Enter the Predators.

During Roving Sands 95, “numerous TELs were detected by U-2s and UAVs before missile launches,” Air Force chief of staff Gen. Ronald Fogleman noted in Joint Forces Quarterly four months after the drill wrapped up.

The “unmanned aerial vehicles” Fogleman referred to were the prototype Predators and the Army’s smaller Hunter drones. Unlike the manned U-2s, these pilotless planes could deliver vital information in near-real time.

The drones spotted targets for Apache gunships and fighter bombers. Army Patriot surface-to-air missiles, along with others manned by German and Dutch crews, guarded the skies against any rockets that escaped the bombardments.

In at least one instance, “if the Predator had not been available to rapidly confirm the presence of the targets, the opportunity would have passed,” Army Lt. Gen. Joy M. Garner, in charge of Army troops during the war game, pointed out in the November-December 1995 issue of Air Defense Artillery.

In the end, Pentagon analysts declared that friendly forces had successfully destroyed 85 percent of all the mock launchers in exercise. For at least another decade, air-defense troops traveled to Texas for annual Roving Sands drills to keep practicing their trade.

But any plans the Army might’ve had to use the Predators for missile defense quickly came to a halt. Two months after Roving Sands 95, the Pentagon dispatched the drones and their crews to the Balkans as the former Yugoslavia disintegrated and exploded into a civil war.

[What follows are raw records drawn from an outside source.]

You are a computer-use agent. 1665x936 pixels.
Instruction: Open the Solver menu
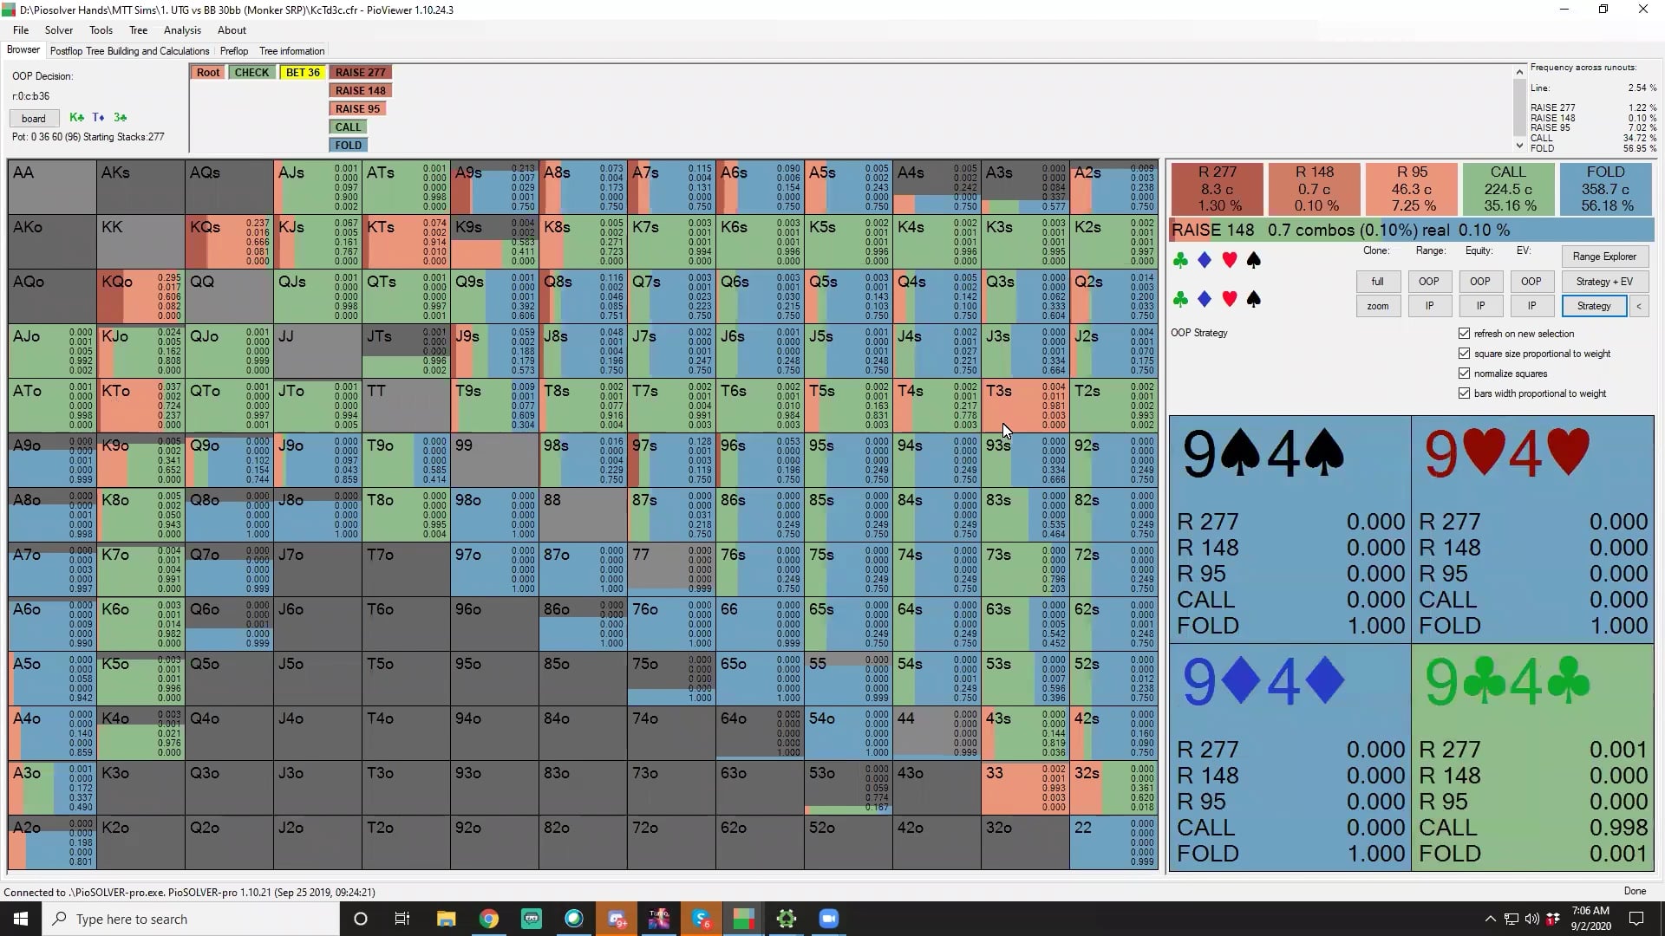59,30
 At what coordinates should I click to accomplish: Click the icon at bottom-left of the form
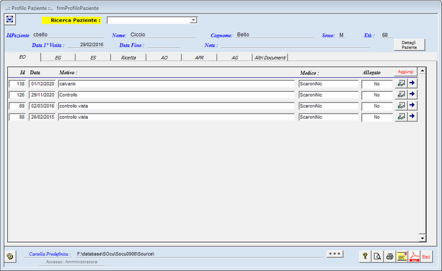10,256
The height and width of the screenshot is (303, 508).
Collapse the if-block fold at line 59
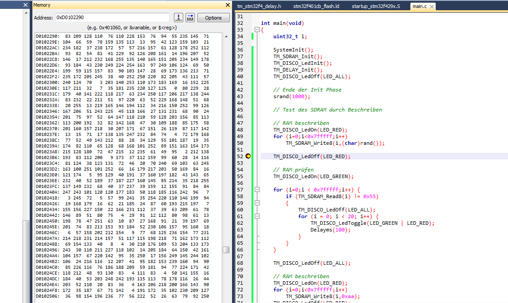pos(256,203)
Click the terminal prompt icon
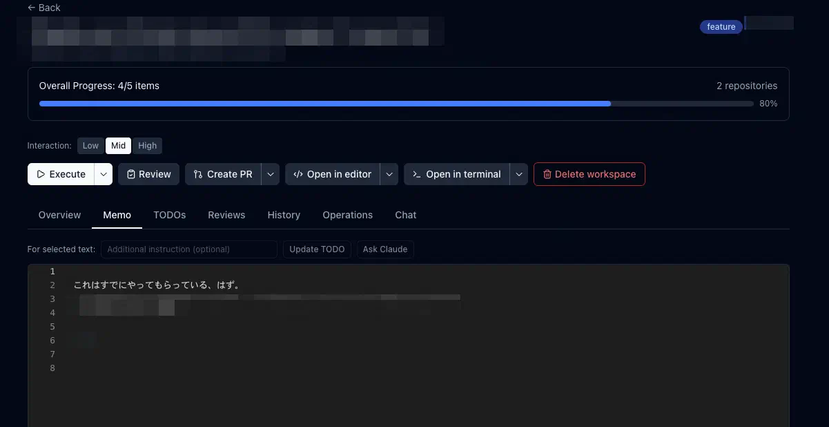 (x=417, y=174)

A little more than year later, the service’s future with the Predators ended altogether. In September 1996, the Air Force took control of the drones completely.

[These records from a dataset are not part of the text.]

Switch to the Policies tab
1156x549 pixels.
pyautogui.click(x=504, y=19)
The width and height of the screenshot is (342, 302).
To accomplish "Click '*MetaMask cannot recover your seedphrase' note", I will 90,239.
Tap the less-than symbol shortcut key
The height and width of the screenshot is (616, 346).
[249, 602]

“Up to this point, the Air Force had no significant involvement in the … process other than sending one pilot to fly the air vehicle,” Thomas Ehrhard, a special assistant to the flying branch’s chief of staff, wrote in Air Force UAVs — The Secret History.

But Air Force leaders had worried the Army was encroaching on its turf. Destroying missile launchers from the skies should be a job for the Air Force, not a bunch of ground-pounders, the leaders believed. The Army also had trouble keeping its less-advanced Hunter drones operational.

Fogleman — the Air Force chief — was determined to take the Predator away from the Army.

“If the Army took Predator, they would just screw it up and the program would go down the tubes,” Fogleman said according to Erhard’s history. “If anyone was going to make it work, we were.”

The rest is history.

During the past decade, the Pentagon’s demand for the Air Force’s Predators—and newer, larger Reaper drones—has skyrocketed.

But today, these drones carry out a very different set of missions. The unmanned planes—which can now carry missiles themselves—spend so much time hunting and killing terrorists that they probably wouldn’t have any time to snoop for rockets.

The Air Force’s drone force has struggled to keep up with the demand and morale. With the aircraft and crews often strained to the breaking point, the flying branch’s pilotless planes have suffered a number of crashes.

The Army eventually got its own Predator-like drone, the MQ-1C Gray Eagle. But like their Air Force counterparts, these unmanned attackers will probably find themselves scouring the battlefield for militants rather than enemy missile launchers for the foreseeable future.